(Beginning of Extracted entries)

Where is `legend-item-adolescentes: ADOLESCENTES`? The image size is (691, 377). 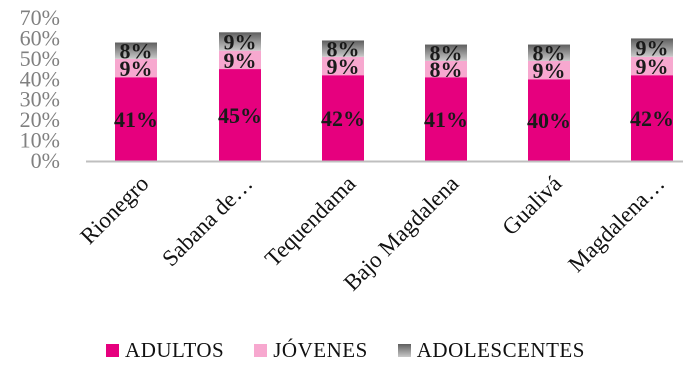
legend-item-adolescentes: ADOLESCENTES is located at coordinates (491, 350).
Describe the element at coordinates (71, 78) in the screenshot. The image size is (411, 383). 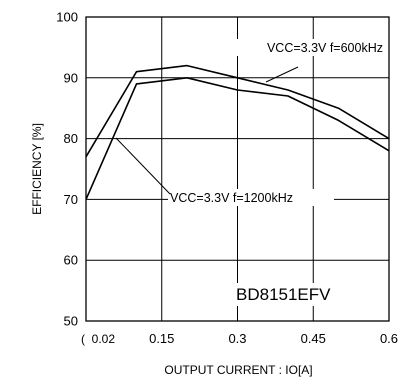
I see `y-tick-label: 90` at that location.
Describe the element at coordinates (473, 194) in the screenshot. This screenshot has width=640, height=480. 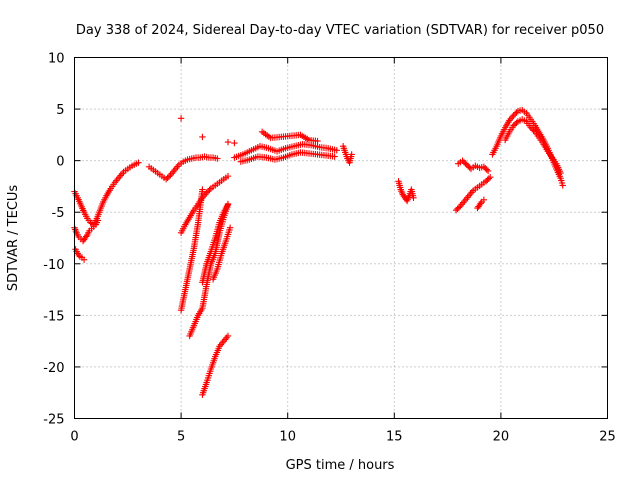
I see `series-cluster-18b` at that location.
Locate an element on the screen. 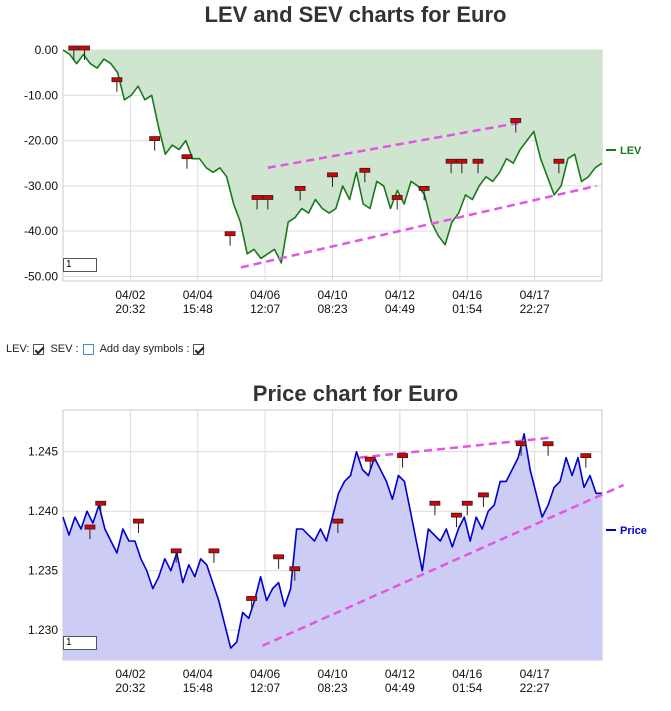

(End of Extracted entries)

- Activity -
Copy the data above word for word, omitting the pictures.

- Result for this exercise -
Where is `legend-item-adolescentes: ADOLESCENTES`? The image size is (691, 377). 
legend-item-adolescentes: ADOLESCENTES is located at coordinates (491, 350).
Describe the element at coordinates (71, 78) in the screenshot. The image size is (411, 383). 
I see `y-tick-label: 90` at that location.
Describe the element at coordinates (473, 194) in the screenshot. This screenshot has width=640, height=480. 
I see `series-cluster-18b` at that location.
Locate an element on the screen. 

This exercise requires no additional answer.